I will certainly try this out as well to see if this helps but for some reason, I am just not getting positive results with this. I am thinking I am missing something. I reread all the posts to this thread. Would someone mind shedding some light on my scenario? I am sorry if some of this is repetitive.
What I have read about is some use "end of PV" nodes, use quiet nodes, comments about not running qsearch and just using the eval, and comments about comparing my results against results of a better engine. All of this confuses me
and makes me think my process is wrong.
Based on what I have read on the process on how to test, this is what I know and have done:
First, My qsearch is a plain fail soft - no delta pruning, no TT, etc.
I have engine version 1 and version 2. They played 64k games. Version 2 is a bit better than version 1 as it has the pawn parameters I wish to test and tune.
From these games, I extracted 8+ million positions, excluded opening book positions and positions when mate was found. The fen was saved with the game result (0 for black won that game, 0.5 for draw, 1 for white won).
I had the engine compute a K value. All the engine did was load each FEN (and the game result), run qsearch, get the returned score, store it and the result into a vector, and once all fens were searched, I calculated a K with minimal E.
So far, at no point did I compare anything with the real scores from the real games that were played or any other scores from other engines.
Next, I used the gradient search (local search seems to be another name used) to tune a few values.
First, with K set (as discovered in a previous paragraph), I'd qsearch all the positions again with all the eval parameters at their "base" settings. The E determined here is now the best E.
Second, I'd have eval-param1 increased by 1, qsearch all the positions, and using all the new returned scores and the known K, I could determine a new E and if it is better than the best E.
Third, based on if a new best E was found or not, I'd either decrease eval-param1 or move onto the next eval-param while saving the new best E.
This would repeat until all parameters were tested in a round and there was no improvement on E. The final tuned parameters, I'd then set into the eval function as the new base/default values and then play the engine against a previous version but do not have a winning engine.
That's the process. Am I missing something? Should I compute K from the scores from the real games first? Should I only tune parameters when my engine loses to the older version? Etc.?
Thank you

### [SHORT PROBLEM 1]
Please rescale the records in the part that opens with the line containing "percent style icon" and closes at the end of the records. Repeat every line, requests included, with each coordinate in the answers multiplied by 1.15 and rounded to whole numbers (halves up), and leave the pictures out.

(Text and element pointing records)
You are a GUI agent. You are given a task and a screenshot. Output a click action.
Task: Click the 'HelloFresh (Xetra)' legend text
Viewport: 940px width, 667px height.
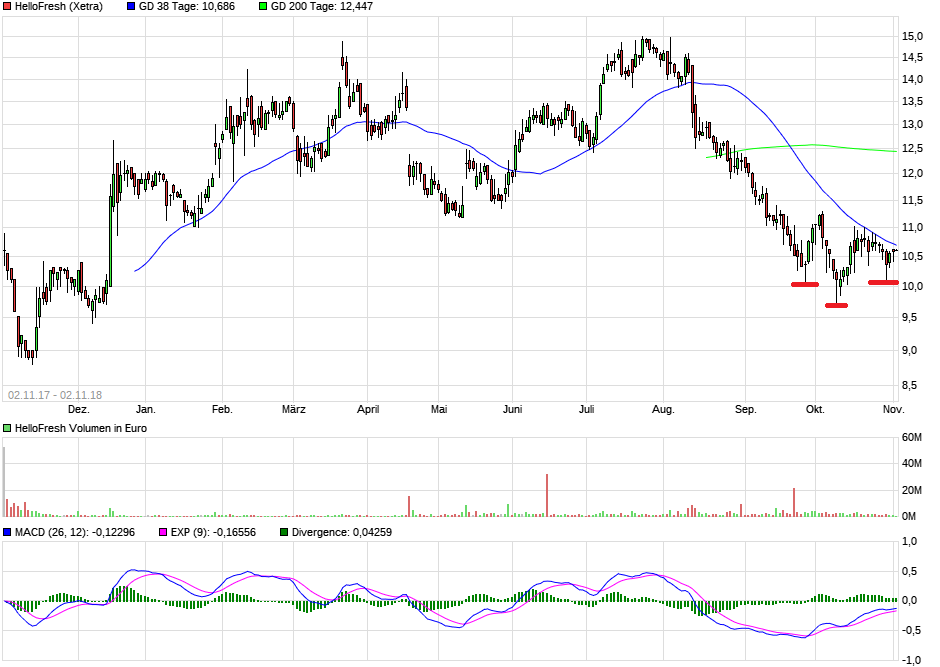click(x=58, y=7)
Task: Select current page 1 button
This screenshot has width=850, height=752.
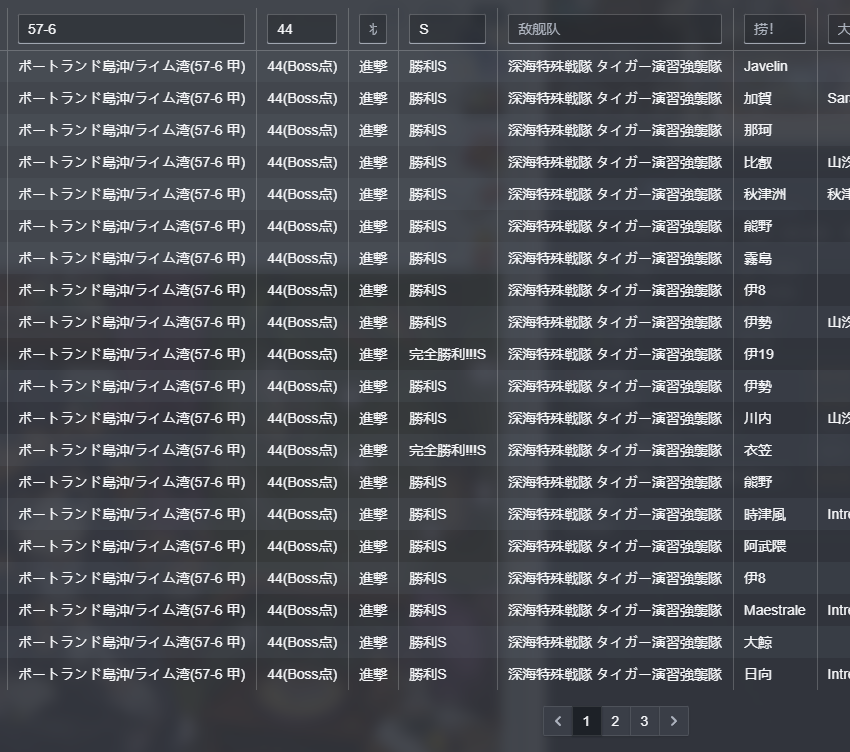Action: click(x=586, y=721)
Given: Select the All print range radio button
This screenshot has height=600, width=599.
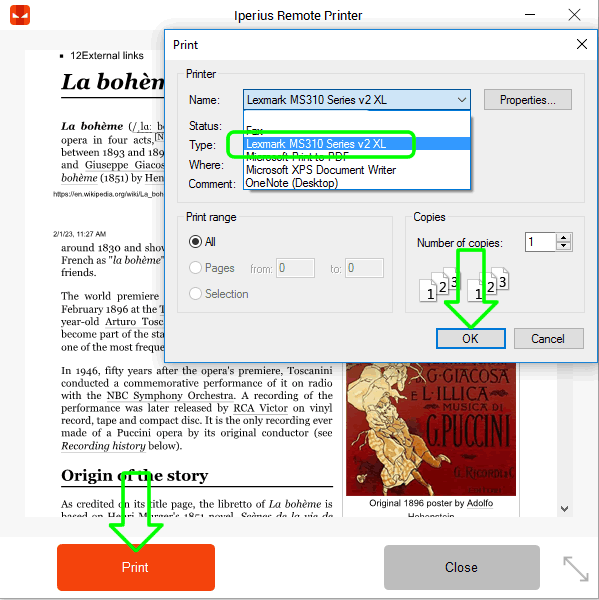Looking at the screenshot, I should coord(195,242).
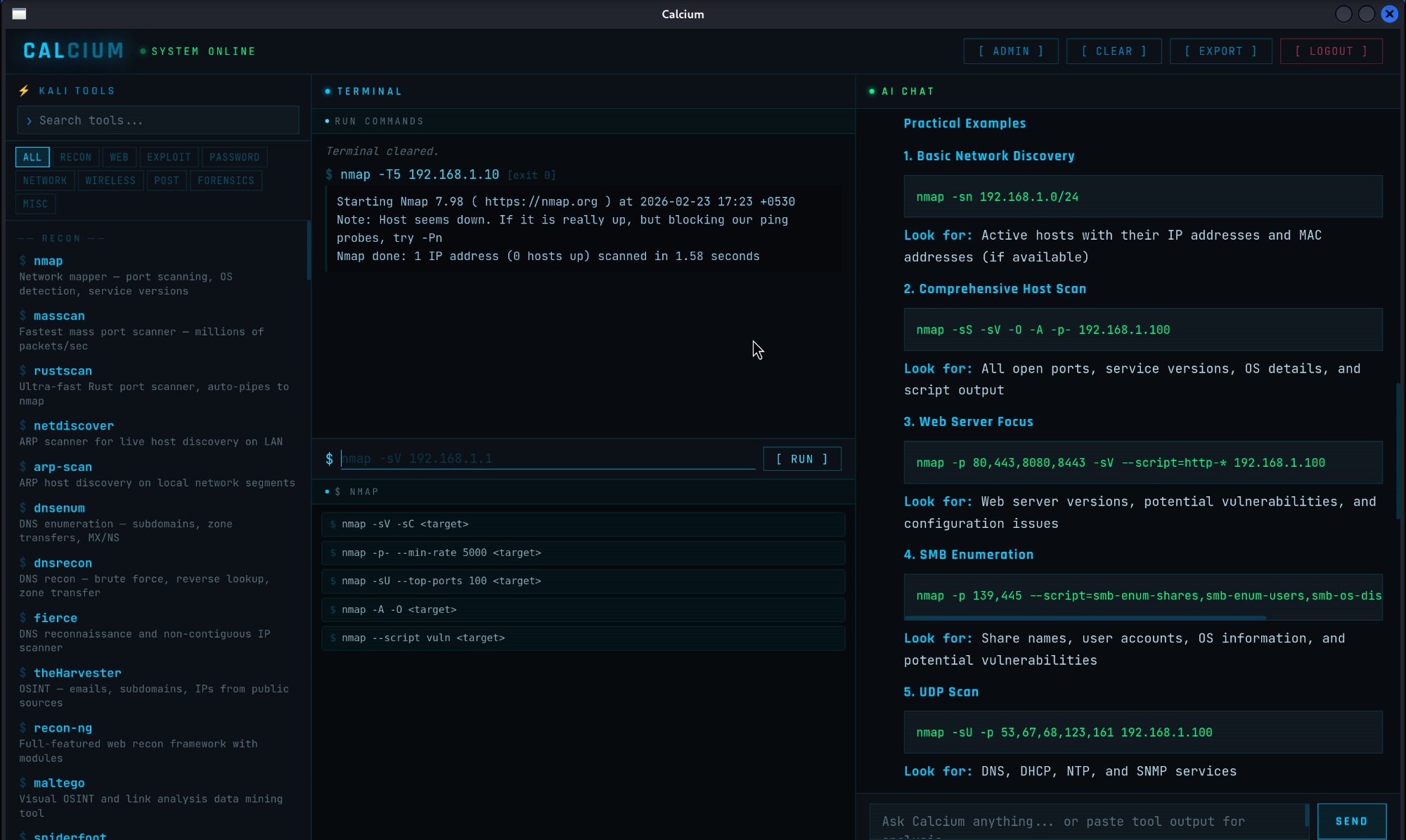The image size is (1406, 840).
Task: Click the AI Chat green indicator dot
Action: [872, 91]
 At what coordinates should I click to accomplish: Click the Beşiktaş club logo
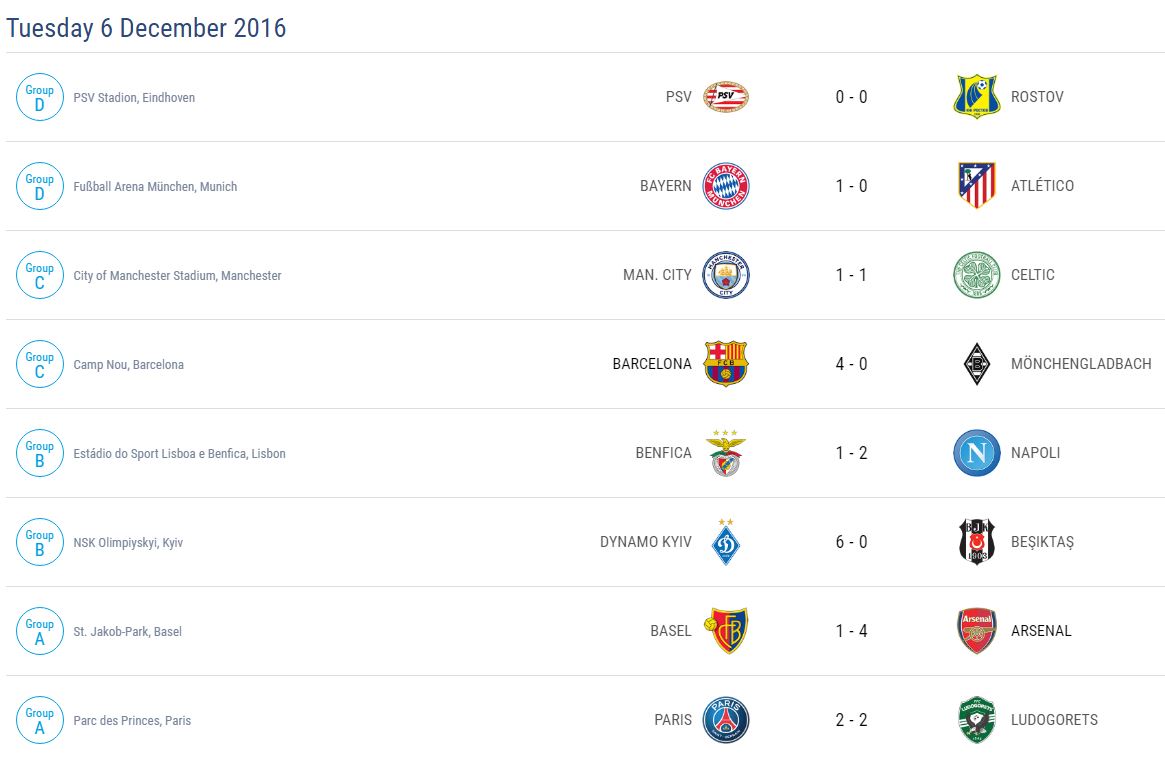point(976,542)
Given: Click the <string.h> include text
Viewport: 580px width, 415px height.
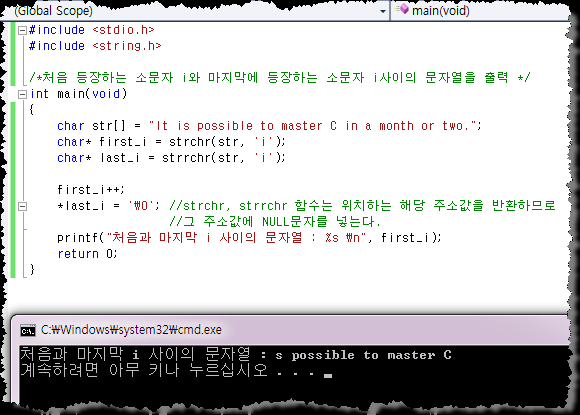Looking at the screenshot, I should (x=127, y=46).
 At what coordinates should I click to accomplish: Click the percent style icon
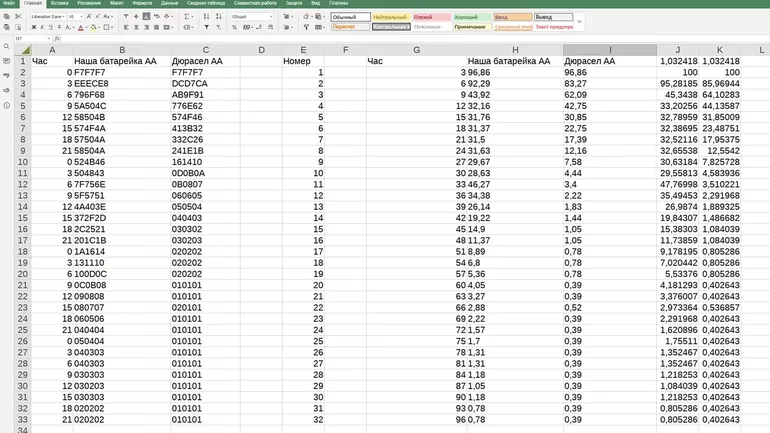(234, 27)
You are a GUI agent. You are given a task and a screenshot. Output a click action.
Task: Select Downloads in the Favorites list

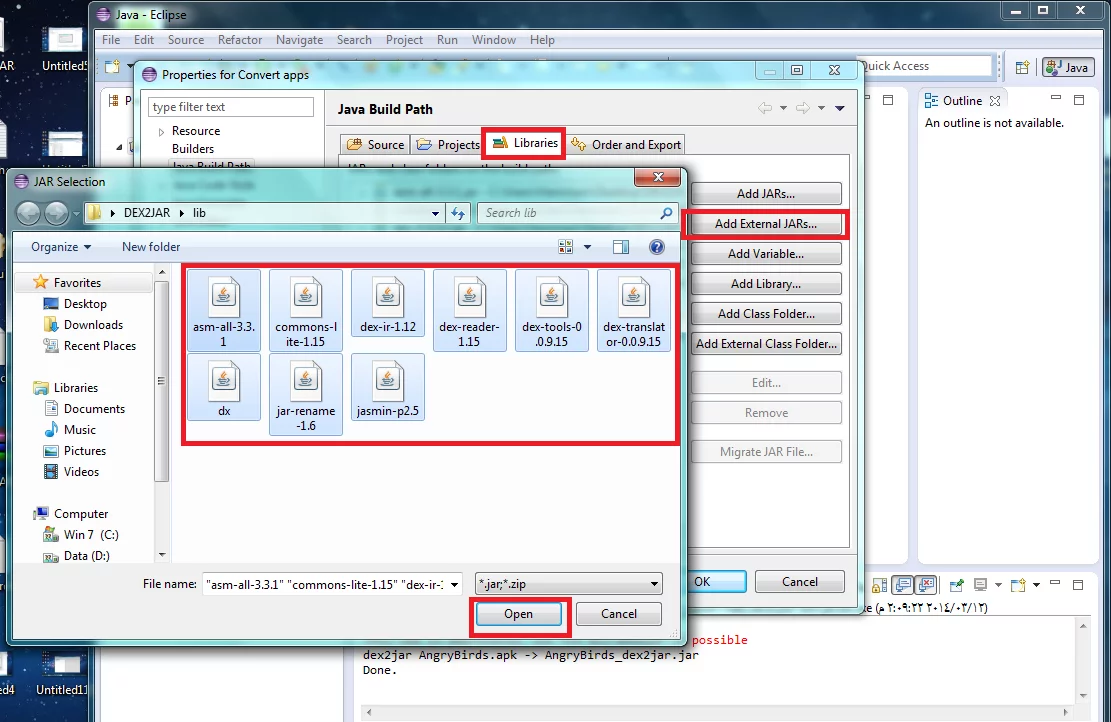click(93, 325)
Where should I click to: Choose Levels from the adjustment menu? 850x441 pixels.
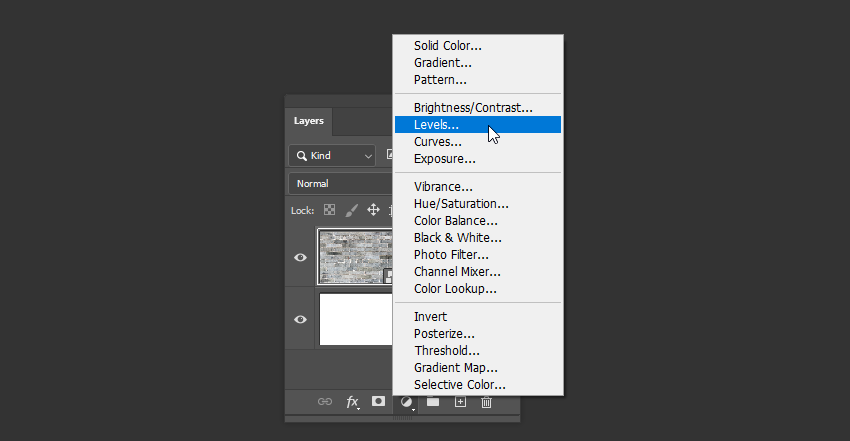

### [SHORT PROBLEM 2]
Using the forum thread on engine tuning, decide whether each statement agrees with it, answering yes or no and quoting the words that decide it: (a) The qsearch uses delta pruning. (b) Engine versions 1 and 2 played 64k games. (c) Opening book positions were excluded from the extracted positions.

### [RIGHT ANSWER 1]
 At what coordinates should I click to accomplish: Click the percent style icon
(269, 31)
You are a GUI agent. You are given a task and a screenshot. Output a click action.
Task: Select Downloads in the Favorites list

click(107, 374)
Where should I click to: Choose Levels from the adjustment menu? 850x441 pixels.

### [RIGHT ANSWER 2]
(a) No: "My qsearch is a plain fail soft - no delta pruning, no TT, etc."
(b) Yes: "They played 64k games."
(c) Yes: "excluded opening book positions and positions when mate was found"